The developer proceeds to engage an environmental consultant to undertake a more accurate assessment of how much of the “protected” vegetation or habitat is or won’t be affected by their works. It’s not uncommon for the environmental team to use a field team in conjunction with some aerial imagery and in some cases also some Lidar, to more accurately detect the habitat or trees of concern. Following this, an analysis is undertaken and a report submitted to the relevant statutory authority for a decision. From here, I’m sure professionals from both sides of the fence could recite tales of heated debates, the back and forth discussion over whether or not the lidar is calling a shed roof a cluster of trees or whether a cluster of trees is remanent or an olive grove or whether re-growth on an abandoned dairy farm is being called remnant and subsequently included in the financial offset calculation. Right or wrong, these are not made-up or fanciful examples – I’m sure you get my point, that is, things rarely go smoothly during the decision process.
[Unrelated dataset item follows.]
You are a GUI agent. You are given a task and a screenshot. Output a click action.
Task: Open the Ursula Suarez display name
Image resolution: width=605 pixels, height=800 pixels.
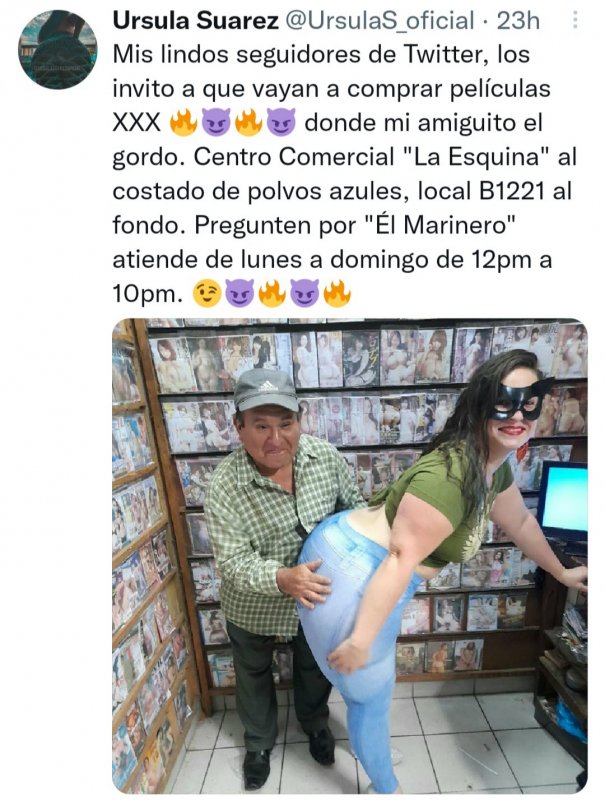[195, 21]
How do you make things go a little more smoothly? Both sides of the fence should embrace, understand and utilise remote sensing analytics to create more accurate GIS layers as an input into their Environmental Assessment or decision making processes

If you or your GIS team find yourselves digitising images, drawing polygons over 100’s of hectares or removing artefacts manually from noisy Lidar data, stop! You’re actually doing it the hard way!

In our previous post, data, data and more data, we spoke about data quality and ensuring the data you purchase and use, whether is Lidar, aerial or satellite, is of a high quality, complete (you got every bit of data, not just a nice flat image) and fit for purpose. Remote sensing uses ALL the data, behind the aerial or satellite images (and also Lidar) to enhance, extract, and analyse information. If your data is of an acceptable standard, a proven and robust remote sensing methodology can be applied correctly, and it can then be automated.
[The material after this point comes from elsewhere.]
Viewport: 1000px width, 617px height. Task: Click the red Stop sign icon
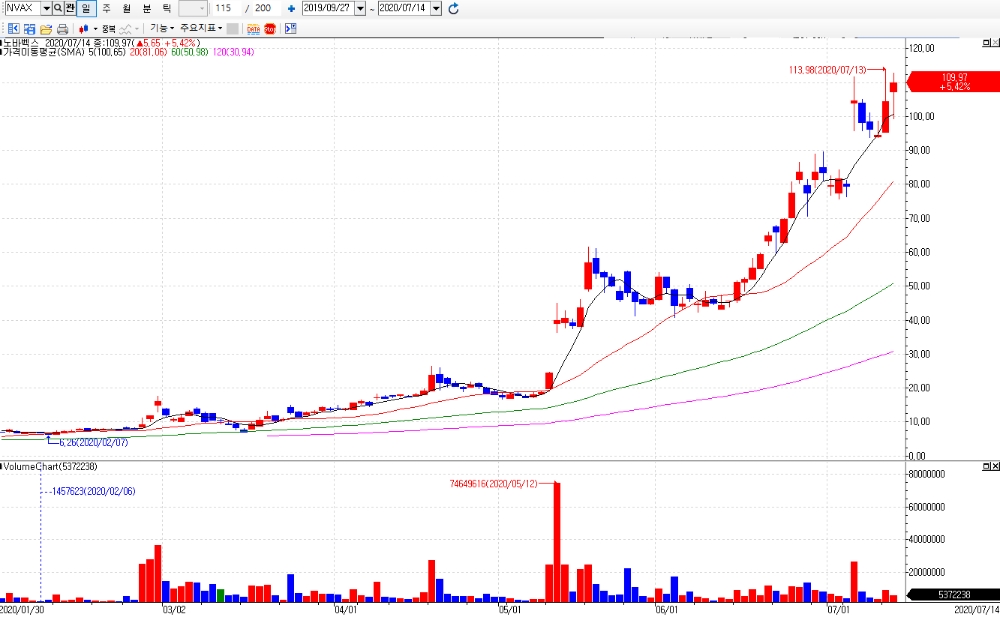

Why should I use Remote Sensing Analytics?

If you are involved in land acquisition and planting for the purposes of vegetation offsets, remote sensing analytics you can consistently and accurately obtain information that helps inform your future land purchases and monitor your planting and rehabilitation regimes. You can do this at an individual site scale or at a regional scale.

With the right data you could also monitor re-growth over time which may greatly assist financial offset obligations and requirements.

Remote Sensing Analytics is the perfect tool to assist your Ecology specialists and better inform the work they undertake. Ultimately it means they can spend less time in the field, or can be more surgical in their approach, no matter what side of the fence you sit on, this can only save you time and money.

For statutory authorities, you can improve the accuracy and precision of the GIS layers and mapping that inform your policy. This means you can lessen the traditional arguments and debates with industry sectors. It also provides your stakeholders and customers with more certainty. This will improve the overall efficiency of permitting and compliance.

Other uses for Remote Sensing analytics in environmental assessment include:

  • Site identification and suitability
  • Pre-field work analysis environmental compliance and monitoring
  • Monitoring operations including vegetation offsets planting
  • Identifying vegetation offset requirements (for use in calculating financial offsets and compensatory planting)
  • Monitoring natural environmental impacts such as recovery from fire

Accurate and precise information can keep your operations running more efficiently, it can keep you development or construction costs down and it can also protect the value of our habitat. That’s a triple bottom line benefit, maybe even quadruple bottom line.